**Task statement**:
Starting at the first line of the entries below, restate each line exactly until you reach the line with "Click the orange Subtitle icon", and print that one too. Leave the pictures out and stop there.

**Input data**:
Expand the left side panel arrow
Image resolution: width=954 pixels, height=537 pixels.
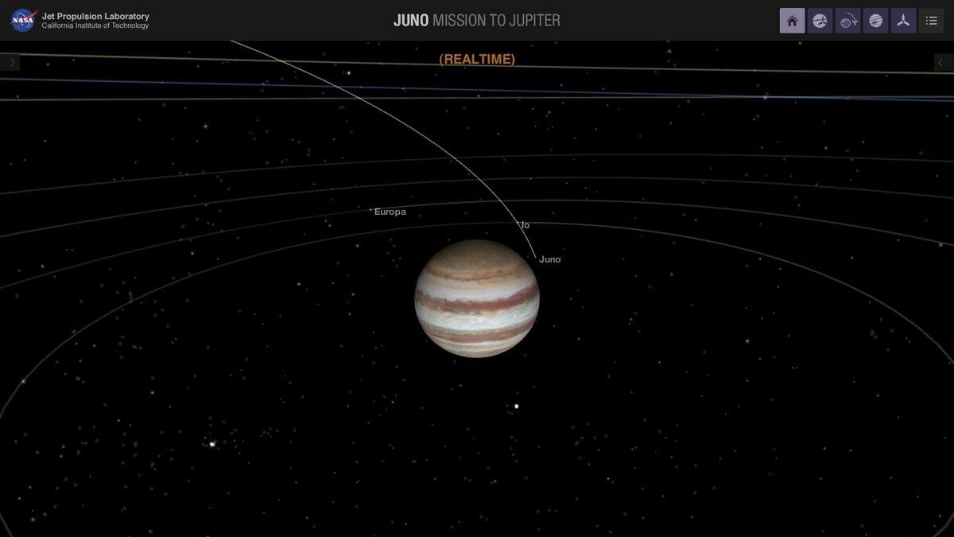pos(11,63)
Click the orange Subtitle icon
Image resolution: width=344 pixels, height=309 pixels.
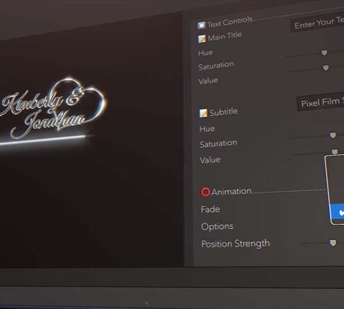203,113
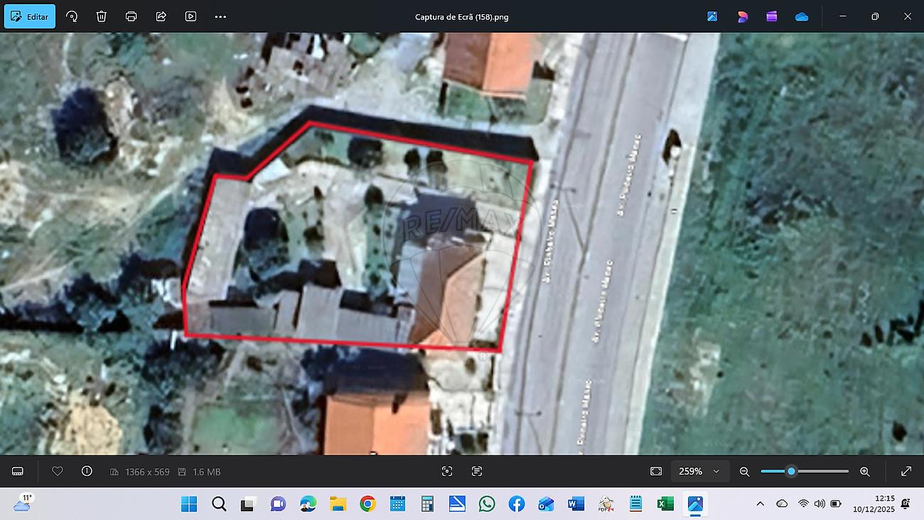Image resolution: width=924 pixels, height=520 pixels.
Task: Show file info with the info icon
Action: [87, 471]
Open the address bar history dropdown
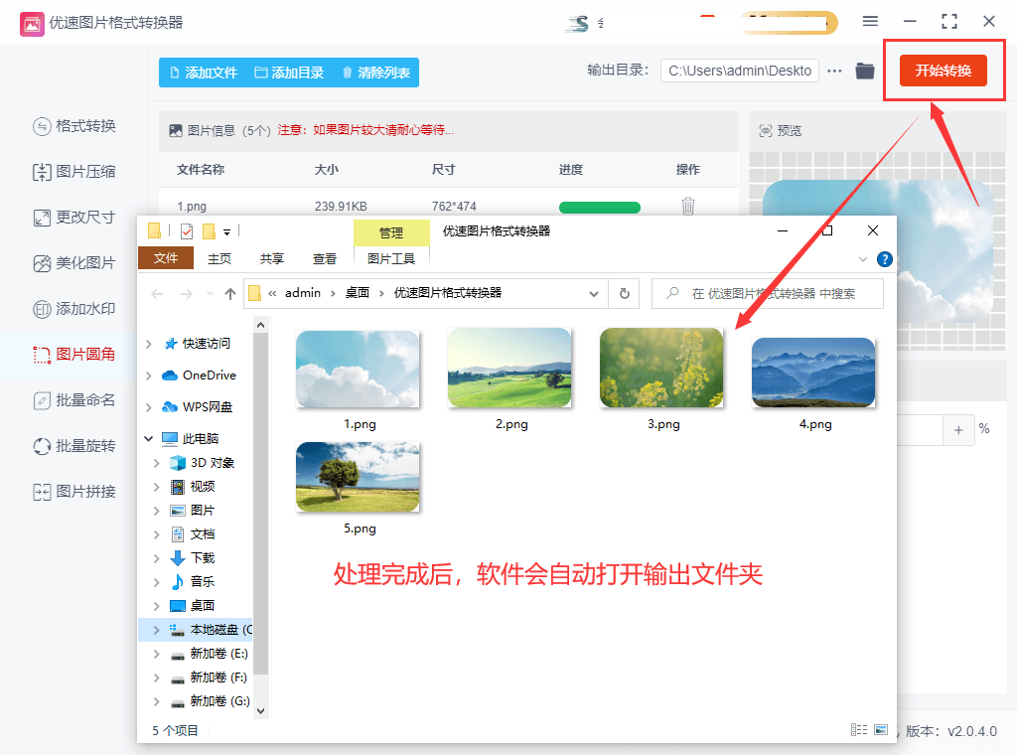The width and height of the screenshot is (1017, 755). point(594,293)
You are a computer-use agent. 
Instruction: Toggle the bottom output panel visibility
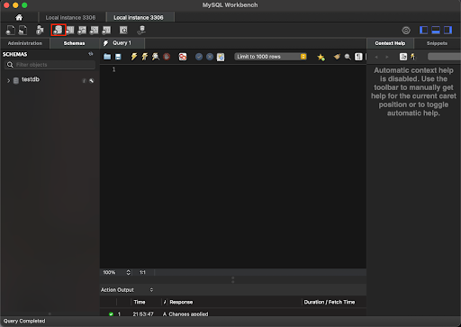point(436,30)
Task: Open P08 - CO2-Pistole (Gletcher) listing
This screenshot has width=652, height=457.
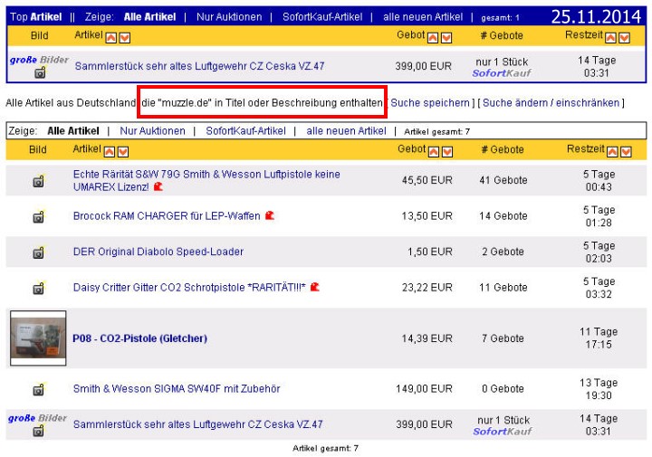Action: (x=139, y=338)
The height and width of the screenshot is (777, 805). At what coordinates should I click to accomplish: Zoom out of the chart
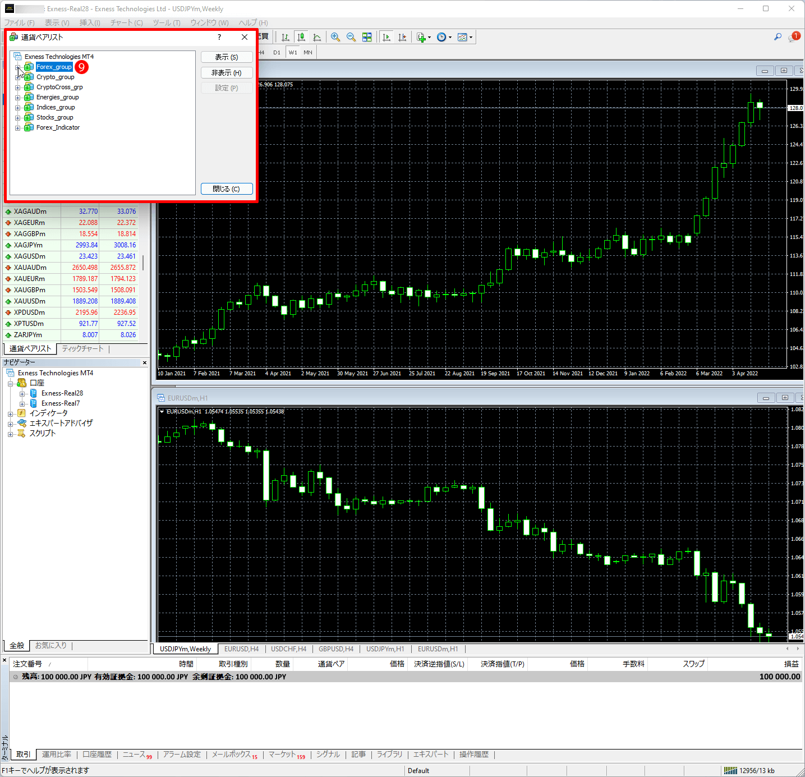point(351,37)
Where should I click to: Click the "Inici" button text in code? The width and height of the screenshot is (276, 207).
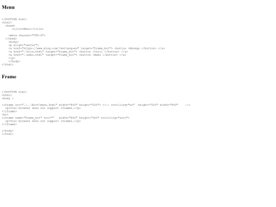pyautogui.click(x=98, y=52)
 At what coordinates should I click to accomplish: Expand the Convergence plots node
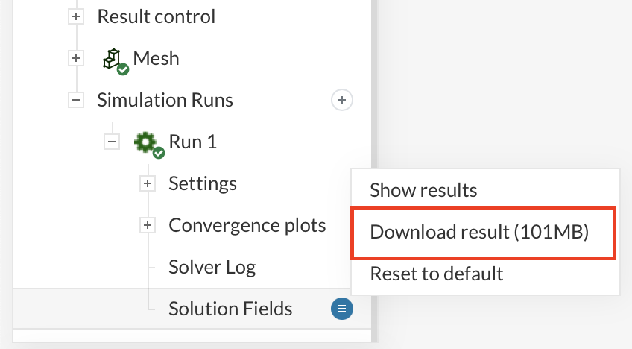pos(148,225)
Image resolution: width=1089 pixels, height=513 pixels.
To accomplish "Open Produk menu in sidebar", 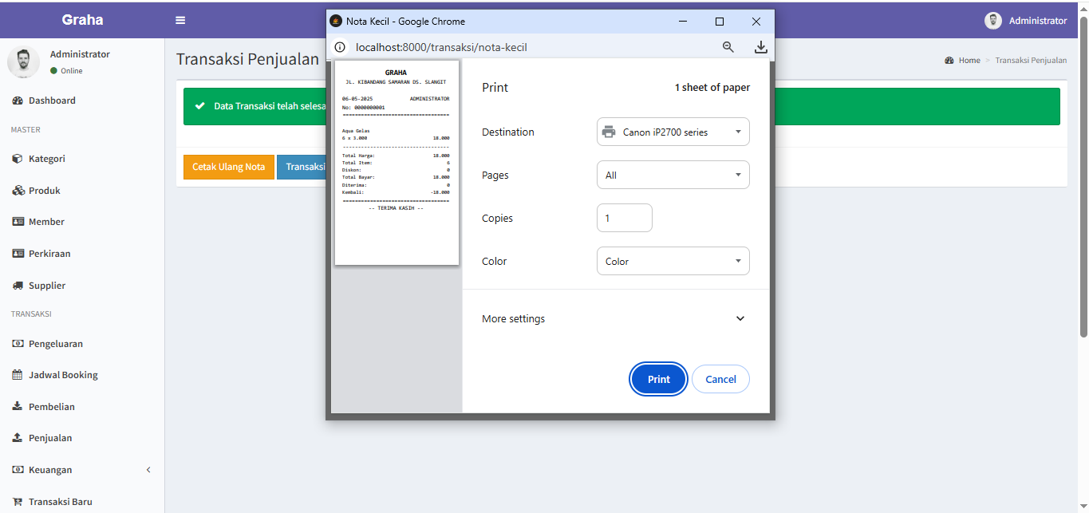I will click(x=44, y=191).
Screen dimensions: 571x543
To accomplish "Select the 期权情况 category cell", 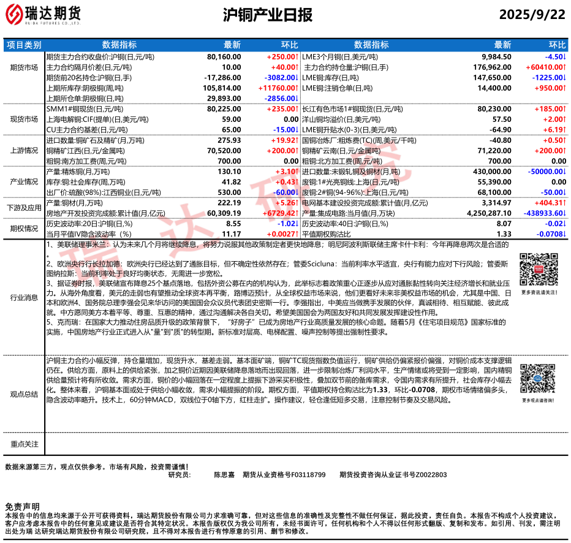I will click(24, 229).
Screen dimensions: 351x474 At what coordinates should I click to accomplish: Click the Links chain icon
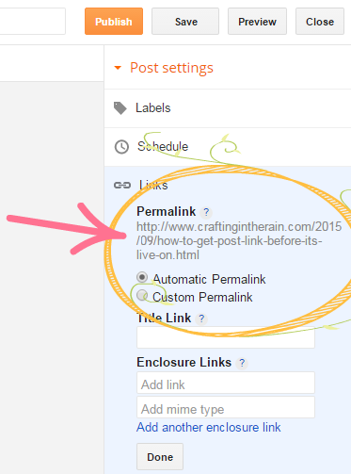pyautogui.click(x=122, y=186)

**Your response**:
Expand the left side panel arrow
Image resolution: width=954 pixels, height=537 pixels.
pos(11,63)
Click the orange Subtitle icon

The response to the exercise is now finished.